Setting cache headers
Cache header negotiation uses standard cache response headers. Cache needs to be enabled for the site or cache headers have no effect on the server side cache. The mechanism is built into the Cache module and requires no extra modules. Cache header negotiation is being introduced to Magnolia in two phases:
In code
In code, developers set the cache headers in the rendering model of a component or a template. This is the current implementation.
Example 1: Setting a cache header in Java code, snippet from info.magnolia.module.form.templates.components.AbstractFormModel.
MgnlContext.getWebContext().getResponse().setHeader("Cache-Control", "no-cache");
Example 2: Setting a cache header in a FreeMarker template script.
${ctx.response.setHeader("Cache-Control", "no-cache")}
In page properties dialog
Since the release of Magnolia 6.2.2, the basic
page
template in the Magnolia Templating
Kit (MTK) allows you to control page caching through the No Cache
checkbox in the Page properties dialog (the Meta Data tab):
The checkbox is defined using the noCache
field in the
basic.yaml
dialog definition file. If checked, the
htmlHeader.ftl
area template script sets the header.
Security aspects
Web Cache Poisoning
When creating page templates, developers often need to use various types of input such as
-
content,
-
language,
-
request parameters,
-
user information (for authentication).
Magnolia takes care of all of these attributes and includes them in cache keys to ensure that unique cache entries are generated for all attribute variants occurring.
Sometimes, however, it may be unavoidable to use more exotic or less obvious variables such as specific header values, date/time values or other types of input. When using such parameters, developers must consider their impact on the validity of cache to prevent Web Cache Poisoning attacks.
Example
Imagine using an HTTP referer header to change a teaser image link on a page.
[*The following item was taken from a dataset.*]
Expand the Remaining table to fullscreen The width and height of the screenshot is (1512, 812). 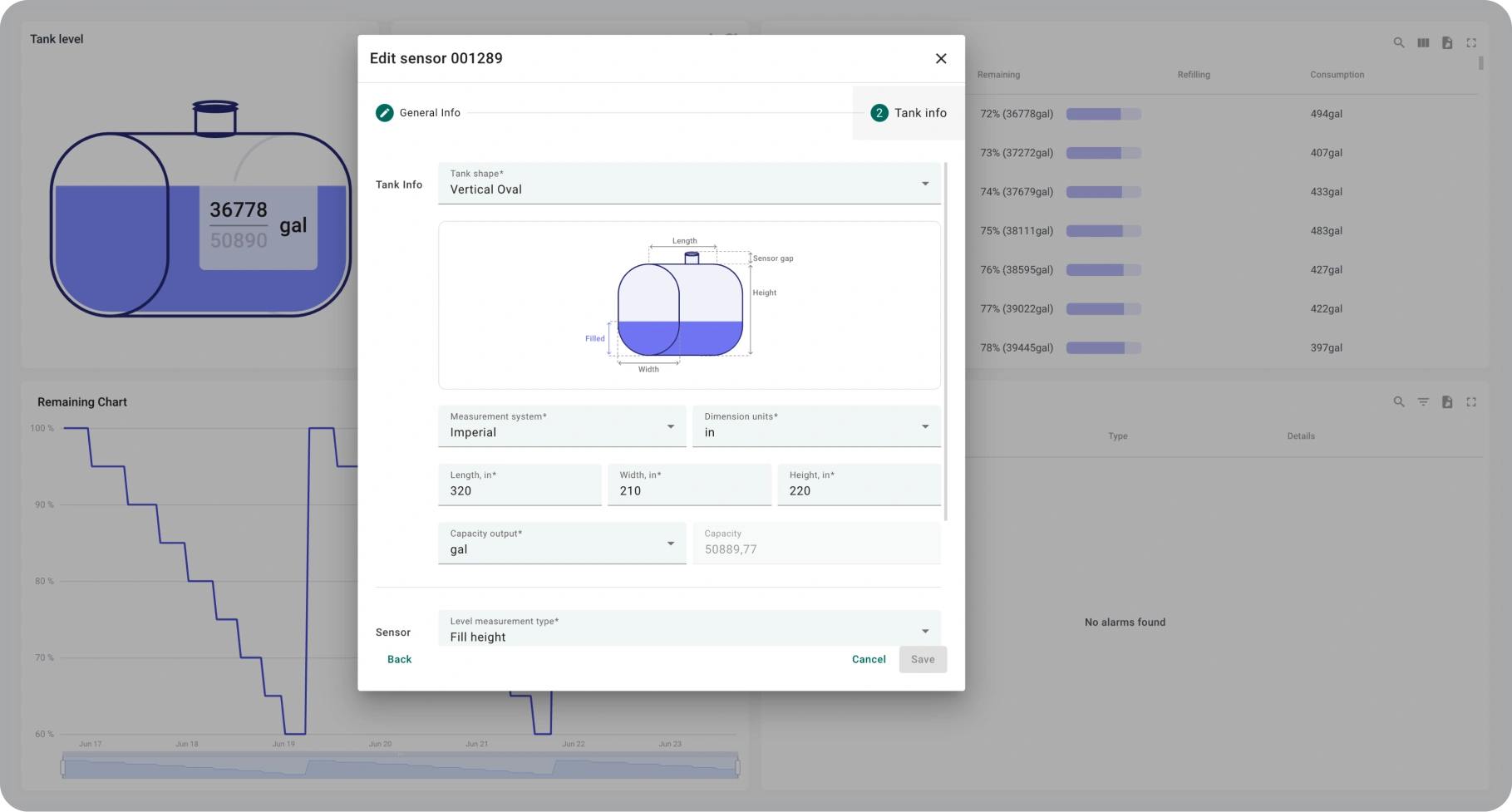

Once the image is rendered, it is - by default - cached and used for all the other incoming requests,
-
as long as the cache entry is valid,
-
and regardless of referer headers of those requests.
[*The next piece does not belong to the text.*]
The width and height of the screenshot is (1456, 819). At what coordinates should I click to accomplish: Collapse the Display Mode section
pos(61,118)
Depending on the content rendered it might or might not be an issue, but a case of Web Cache Poisoning occurs if somebody passes malicious content through a referer header that is trusted by and rendered for all the other incoming requests.
Prevention
Always consider the character and the origin of the input entering the process of rendering a response. For any original request input,
-
either the input must be included in the cache key, to allow Magnolia to generate an independent cache entry from it,
-
or the component rendering such content needs to be marked as dynamic and excluded from the cache (see Dynamic page caching for more details),
-
or else the whole page needs to be excluded from the cache.